AsyncSeq docs, terminology docs

eulerfx · eulerfx · commit aa86ddb6f5b2 · 2015-02-28T13:01:57.000-05:00
diff --git a/FSharpx.Async.sln b/FSharpx.Async.sln
@@ -30,12 +30,18 @@ EndProject
 Project("{2150E333-8FDC-42A3-9474-1A3956D46DE8}") = "content", "content", "{8E6D5255-776D-4B61-85F9-73C37AA1FB9A}"

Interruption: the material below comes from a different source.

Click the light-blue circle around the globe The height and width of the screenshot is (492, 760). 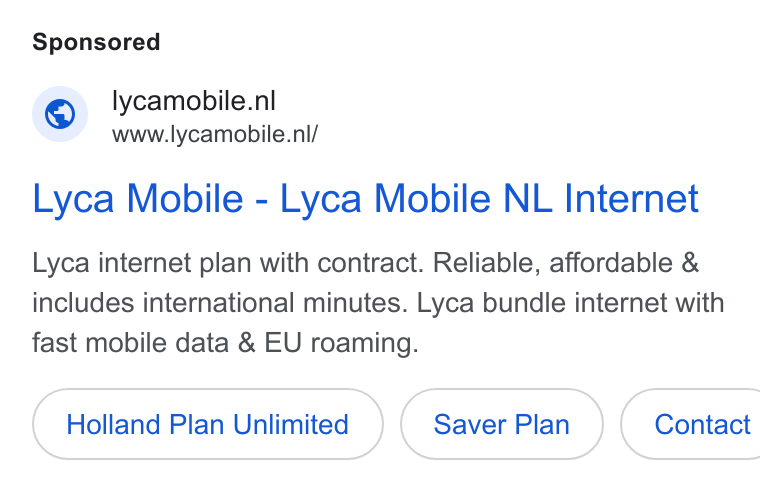click(60, 114)
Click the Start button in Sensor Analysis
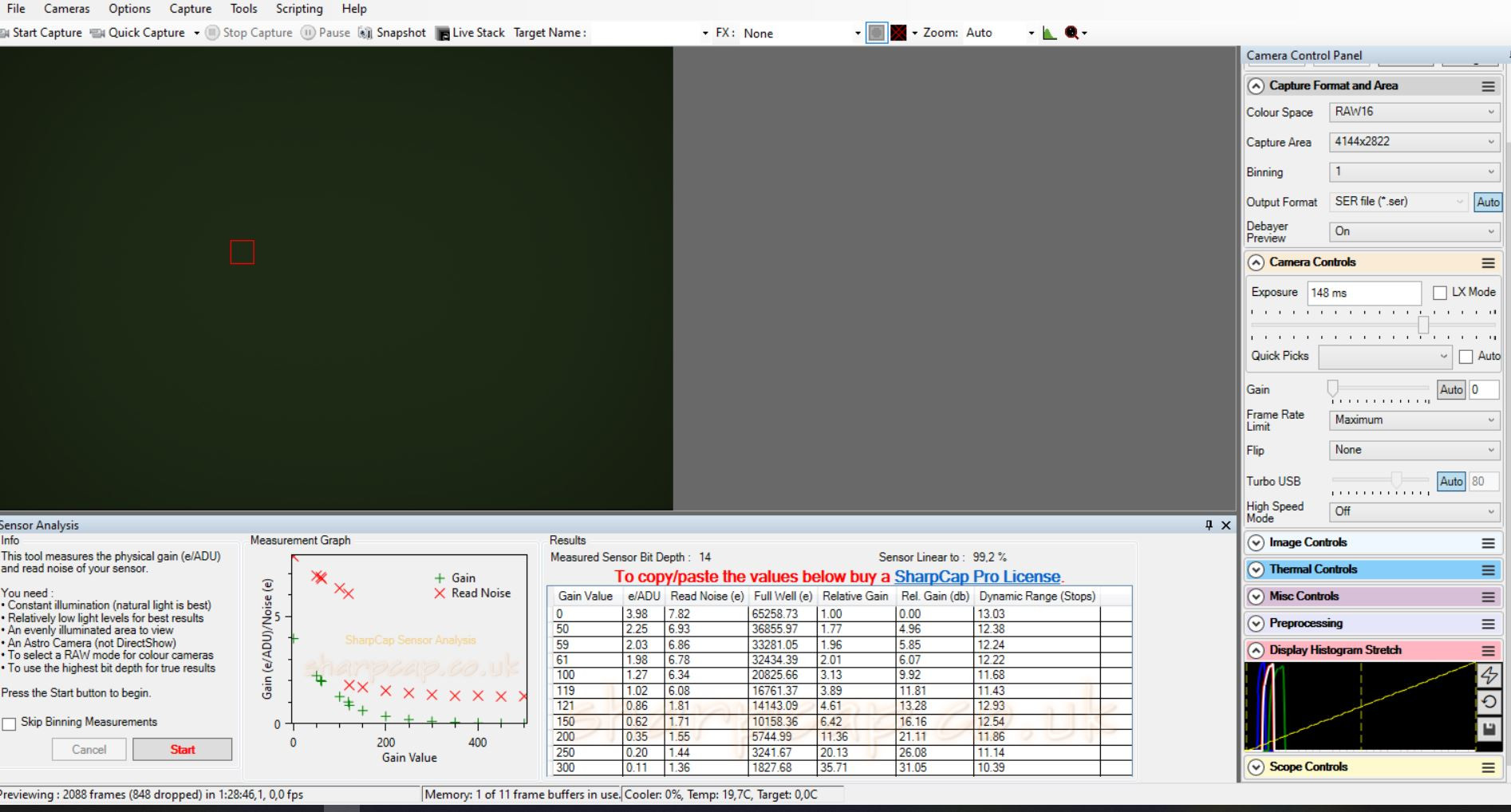This screenshot has height=812, width=1511. click(182, 750)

 	ProjectSection(SolutionItems) = preProject
 		docs\content\index.md = docs\content\index.md
+		docs\content\terminology.md = docs\content\terminology.md
 	EndProjectSection
 EndProject
 Project("{2150E333-8FDC-42A3-9474-1A3956D46DE8}") = "tests", "tests", "{ED8079DD-2B06-4030-9F0F-DC548F98E1C4}"
 EndProject
 Project("{F2A71F9B-5D33-465A-A702-920D77279786}") = "FSharpx.Async.Tests", "tests\FSharpx.Async.Tests\FSharpx.Async.Tests.fsproj", "{ADBD32DB-B7AC-4E81-9507-28F329AF23E7}"
 EndProject
+Project("{2150E333-8FDC-42A3-9474-1A3956D46DE8}") = "library", "library", "{B4BB88FA-DB8C-4651-9869-A8FEA79F044E}"

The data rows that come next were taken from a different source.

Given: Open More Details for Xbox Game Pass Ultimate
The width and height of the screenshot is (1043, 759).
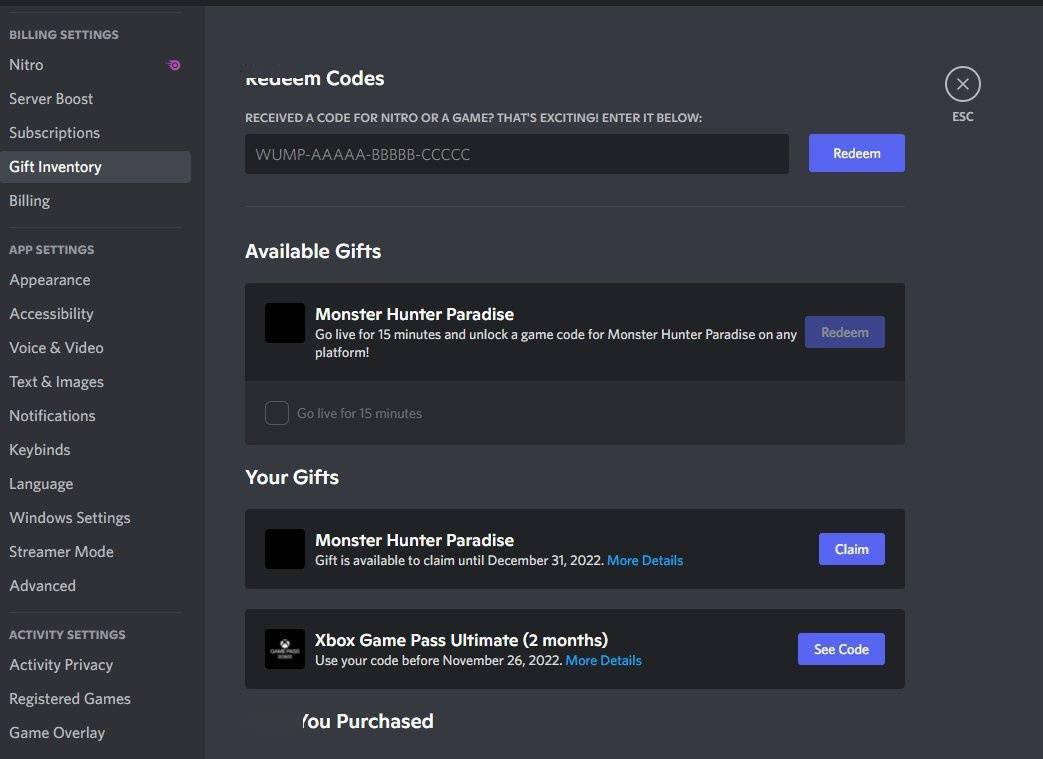Looking at the screenshot, I should point(603,660).
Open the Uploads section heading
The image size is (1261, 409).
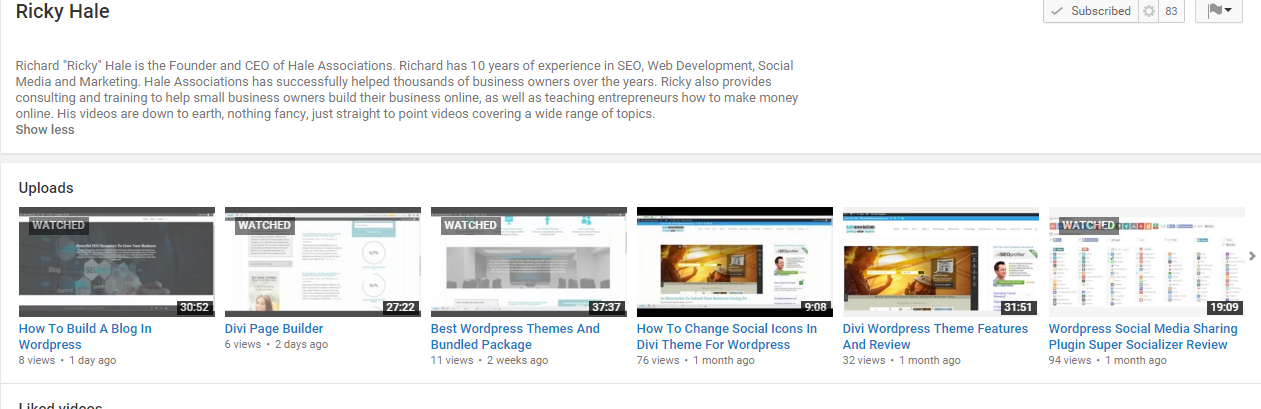pyautogui.click(x=46, y=188)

+	ProjectSection(SolutionItems) = preProject
+		docs\content\library\AsyncSeq.fsx = docs\content\library\AsyncSeq.fsx
+	EndProjectSection
+EndProject
 Global
 	GlobalSection(SolutionConfigurationPlatforms) = preSolution
 		Debug|Any CPU = Debug|Any CPU
@@ -58,5 +64,6 @@ Global
 		{83F16175-43B1-4C90-A1EE-8E351C33435D} = {A6A6AF7D-D6E3-442D-9B1E-58CC91879BE1}
 		{8E6D5255-776D-4B61-85F9-73C37AA1FB9A} = {A6A6AF7D-D6E3-442D-9B1E-58CC91879BE1}
 		{ADBD32DB-B7AC-4E81-9507-28F329AF23E7} = {ED8079DD-2B06-4030-9F0F-DC548F98E1C4}
+		{B4BB88FA-DB8C-4651-9869-A8FEA79F044E} = {8E6D5255-776D-4B61-85F9-73C37AA1FB9A}
 	EndGlobalSection
 EndGlobal
diff --git a/docs/content/index.md b/docs/content/index.md
@@ -19,7 +19,11 @@ Samples & documentation
 
 [API Reference](reference/index.html) contains automatically generated documentation for all types, modules and functions in the library. 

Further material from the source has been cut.